How to be codependent

Steven Covey talks about “The Maturity Continuum” which we all progress through in our journey to adulthood. It starts with a place of dependence (where we need others for literally everything in our lives…like children), to independence (I don’t need anyone), to the final stage which is interdependence. Interdependence says “I don’t need you, but my life is better because you’re in it.”

If that doesn’t work for you, you can always revert a few progressions and instead embrace a co-dependent (or fully dependent) lifestyle. The problem with interdependence is that it takes a lot of work to maintain the independence you’ve attained while starting to include other people back into your lives. Co-dependence is way easier because you can still desperately need people AND have them around you all the time. It will probably stall out your development as a person, but you’re guaranteed to never be rejected or alone.

Here are some steps toward functional co-dependence:

1) Go into ministry. There’s no better place I’ve found to find yourself co-dependent than to be in a place where people desperately need you. It’s a win/win because they need your help and you need their affirmation so you can co-depend on one another. When you venture into people’s lives and get past the barriers, the natural instinct is to protect your investment. Be ready to make sure people have kept your secrets and that they are always always willing and able to be sucked into more.

2) Keep your circle of friends small and exclusive. You can’t let things get out of your control. Since the world of a co-dependent person critically relies on loyalty, you need a firm line between those who have permission to access your life and those who don’t. Quality time is the key…and lots of it. If people have reasons to be elsewhere they won’t be with you.

3) Tell this small group things you’ve never told anyone before. Trust is the only way to manipulate grow the relationships around you. Make sure people outside the group know that you do this. Tell as many stories as possible about memories you made with the small group. The jealousy will help your group feel better about how exclusive tight knit you guys all are.

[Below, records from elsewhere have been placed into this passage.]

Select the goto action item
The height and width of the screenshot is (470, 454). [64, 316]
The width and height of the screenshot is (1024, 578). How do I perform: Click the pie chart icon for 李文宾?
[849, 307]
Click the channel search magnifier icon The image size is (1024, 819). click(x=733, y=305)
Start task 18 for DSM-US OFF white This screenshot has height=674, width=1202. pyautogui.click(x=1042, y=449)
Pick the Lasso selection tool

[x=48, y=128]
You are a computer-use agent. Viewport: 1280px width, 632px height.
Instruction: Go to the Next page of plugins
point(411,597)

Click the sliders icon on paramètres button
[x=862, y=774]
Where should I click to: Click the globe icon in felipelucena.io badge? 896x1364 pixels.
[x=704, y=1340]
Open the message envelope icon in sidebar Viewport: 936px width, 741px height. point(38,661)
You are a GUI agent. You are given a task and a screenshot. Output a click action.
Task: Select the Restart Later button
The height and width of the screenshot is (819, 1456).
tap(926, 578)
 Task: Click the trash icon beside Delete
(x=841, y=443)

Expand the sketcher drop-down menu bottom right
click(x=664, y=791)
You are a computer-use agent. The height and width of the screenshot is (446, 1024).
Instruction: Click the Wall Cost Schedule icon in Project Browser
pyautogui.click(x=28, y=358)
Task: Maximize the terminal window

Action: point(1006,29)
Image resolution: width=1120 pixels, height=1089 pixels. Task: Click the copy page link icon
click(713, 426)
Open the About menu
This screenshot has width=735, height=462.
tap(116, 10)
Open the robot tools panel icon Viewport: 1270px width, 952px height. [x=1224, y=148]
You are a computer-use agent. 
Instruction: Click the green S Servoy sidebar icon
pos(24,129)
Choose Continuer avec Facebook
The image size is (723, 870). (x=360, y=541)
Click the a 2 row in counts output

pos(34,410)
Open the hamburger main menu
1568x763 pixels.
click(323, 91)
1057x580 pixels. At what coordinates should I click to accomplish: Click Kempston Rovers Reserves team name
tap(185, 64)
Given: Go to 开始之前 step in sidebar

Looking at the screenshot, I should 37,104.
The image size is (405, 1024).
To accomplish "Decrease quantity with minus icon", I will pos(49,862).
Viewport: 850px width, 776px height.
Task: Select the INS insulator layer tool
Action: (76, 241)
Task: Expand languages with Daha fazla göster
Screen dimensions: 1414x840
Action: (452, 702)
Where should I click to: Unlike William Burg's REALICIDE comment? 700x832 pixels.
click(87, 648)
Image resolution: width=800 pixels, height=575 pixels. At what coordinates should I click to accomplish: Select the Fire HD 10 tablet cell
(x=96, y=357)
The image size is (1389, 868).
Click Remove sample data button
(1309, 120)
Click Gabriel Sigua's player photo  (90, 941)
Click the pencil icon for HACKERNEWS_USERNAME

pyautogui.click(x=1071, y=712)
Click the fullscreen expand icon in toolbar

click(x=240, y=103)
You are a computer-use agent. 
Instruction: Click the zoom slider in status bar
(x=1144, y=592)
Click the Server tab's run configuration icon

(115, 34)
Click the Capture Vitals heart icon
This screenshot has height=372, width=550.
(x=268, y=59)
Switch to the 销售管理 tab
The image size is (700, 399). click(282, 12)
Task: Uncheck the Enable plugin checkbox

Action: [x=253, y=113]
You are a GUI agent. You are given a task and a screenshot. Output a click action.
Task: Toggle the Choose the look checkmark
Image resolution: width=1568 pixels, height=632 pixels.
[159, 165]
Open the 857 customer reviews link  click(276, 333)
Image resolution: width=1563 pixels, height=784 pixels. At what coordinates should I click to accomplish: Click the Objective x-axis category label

4) Be proactive. Always explain the disturbing amount of quality time you spend with these people as something healthy and be sure to use “community” as an excuse explanation for your behavior. People are going to think it’s odd so be ready to explain the joys of this co-dependency intimacy.

5) Deny deny deny. You’re always going to have dissenters. They’re probably right just jealous. Remember: YOU HAVE IT UNDER CONTROL. It feels so good to be accepted and included that it can’t possibly dysfunctional. People will try and give you feedback: DISREGARD it. They don’t understand and never will.

6) Operate with a worldview that believes God needs help. In Genesis God said it wasn’t good for man to be alone. Use that reference to justify that you need more than just God’s love, acceptance and intimacy.

Codependency is like going through a maze and ending up at a dead end. You’re still in the maze and still moving but you’ll end up camping out at that dead end thinking you’ve finished the maze.